Assignment | The required output is all lines below that contain the word "الأجيال".

***** Record set

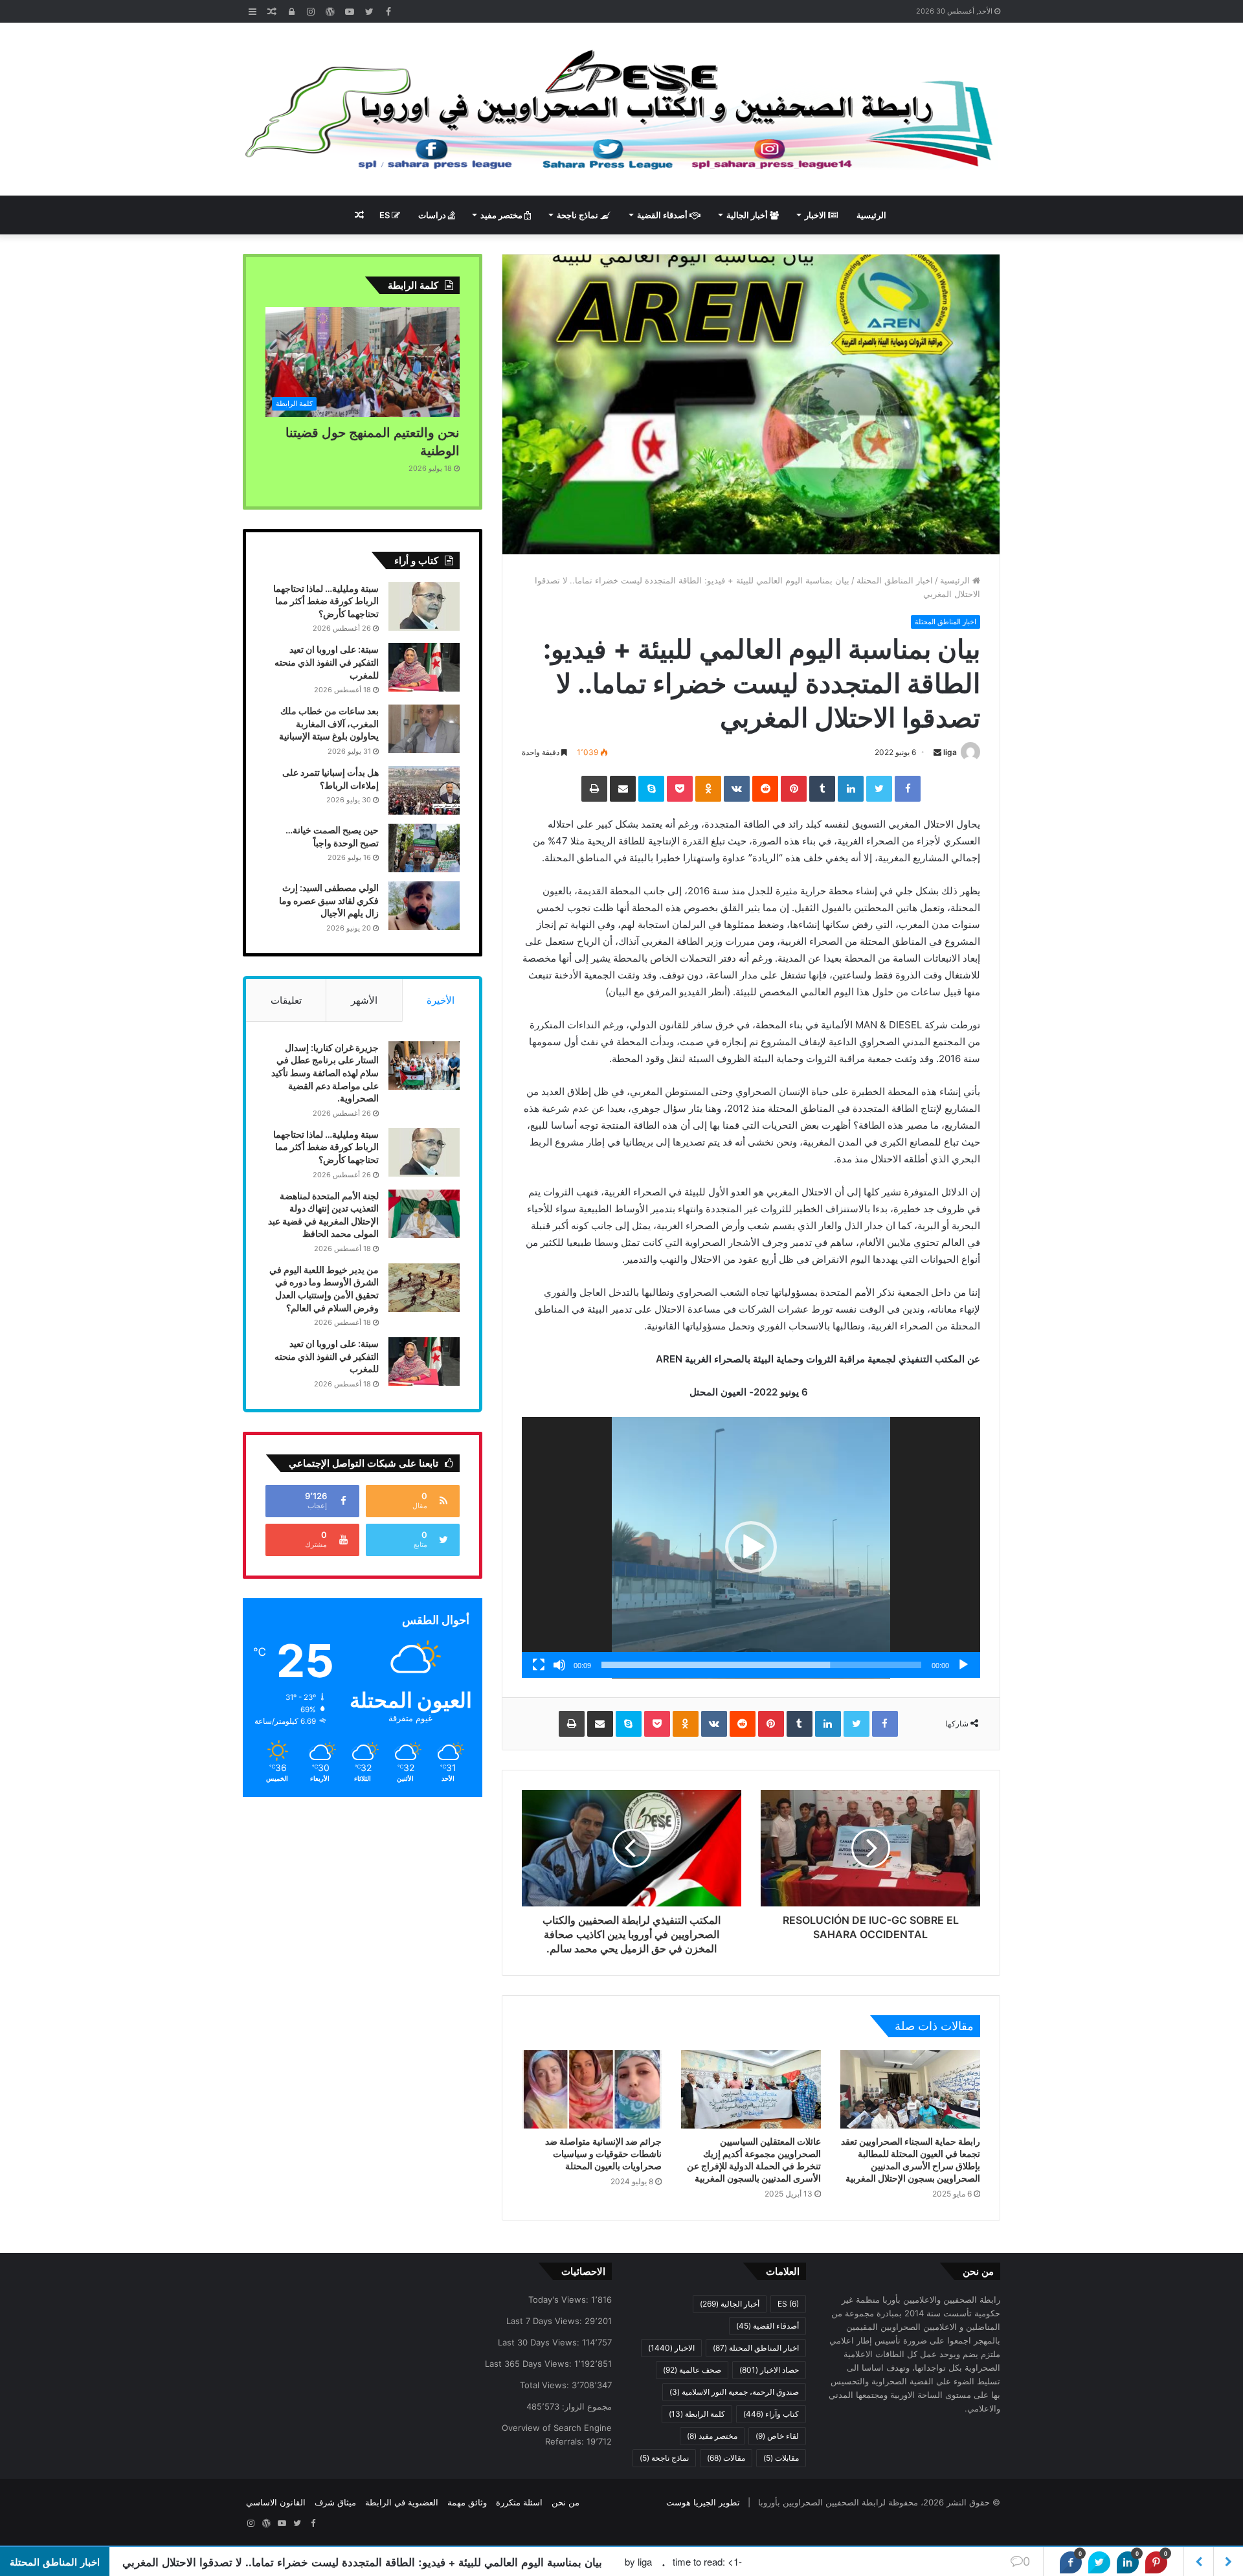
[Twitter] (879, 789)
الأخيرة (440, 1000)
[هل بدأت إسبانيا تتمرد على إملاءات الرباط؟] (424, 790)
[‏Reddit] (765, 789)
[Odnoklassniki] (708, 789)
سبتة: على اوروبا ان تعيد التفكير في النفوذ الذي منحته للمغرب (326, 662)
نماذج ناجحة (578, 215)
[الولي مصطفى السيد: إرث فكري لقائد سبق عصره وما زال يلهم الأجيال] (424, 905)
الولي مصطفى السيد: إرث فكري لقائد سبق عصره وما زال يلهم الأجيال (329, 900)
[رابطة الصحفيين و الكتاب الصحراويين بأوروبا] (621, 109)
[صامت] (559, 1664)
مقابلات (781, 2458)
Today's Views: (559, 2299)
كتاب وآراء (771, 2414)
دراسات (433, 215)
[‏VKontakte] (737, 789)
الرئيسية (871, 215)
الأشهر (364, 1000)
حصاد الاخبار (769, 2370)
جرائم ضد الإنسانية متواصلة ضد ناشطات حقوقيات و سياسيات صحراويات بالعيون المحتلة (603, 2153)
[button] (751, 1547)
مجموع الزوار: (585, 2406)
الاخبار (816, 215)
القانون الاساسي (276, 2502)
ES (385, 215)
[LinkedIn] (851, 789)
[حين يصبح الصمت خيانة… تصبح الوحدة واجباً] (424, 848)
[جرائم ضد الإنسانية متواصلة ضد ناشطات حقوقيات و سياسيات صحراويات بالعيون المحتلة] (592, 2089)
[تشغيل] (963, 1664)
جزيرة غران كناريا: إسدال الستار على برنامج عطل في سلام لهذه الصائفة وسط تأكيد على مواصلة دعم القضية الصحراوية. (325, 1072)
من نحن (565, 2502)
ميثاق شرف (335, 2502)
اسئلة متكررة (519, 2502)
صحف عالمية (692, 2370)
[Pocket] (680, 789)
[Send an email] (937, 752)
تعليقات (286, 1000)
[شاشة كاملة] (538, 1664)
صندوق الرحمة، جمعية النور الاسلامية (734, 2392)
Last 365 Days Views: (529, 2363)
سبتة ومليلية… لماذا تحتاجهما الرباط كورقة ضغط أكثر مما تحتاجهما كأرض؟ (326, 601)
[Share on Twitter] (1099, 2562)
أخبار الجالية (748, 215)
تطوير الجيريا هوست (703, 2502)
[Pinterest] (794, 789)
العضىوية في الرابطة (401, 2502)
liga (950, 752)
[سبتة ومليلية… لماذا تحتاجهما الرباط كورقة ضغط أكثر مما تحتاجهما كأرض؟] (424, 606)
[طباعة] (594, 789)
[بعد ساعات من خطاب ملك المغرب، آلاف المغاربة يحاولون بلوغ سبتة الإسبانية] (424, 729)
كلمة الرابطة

**********

Exercise solution |
[الولي مصطفى السيد: إرث فكري لقائد سبق عصره وما زال يلهم الأجيال] (424, 905)
الولي مصطفى السيد: إرث فكري لقائد سبق عصره وما زال يلهم الأجيال (329, 900)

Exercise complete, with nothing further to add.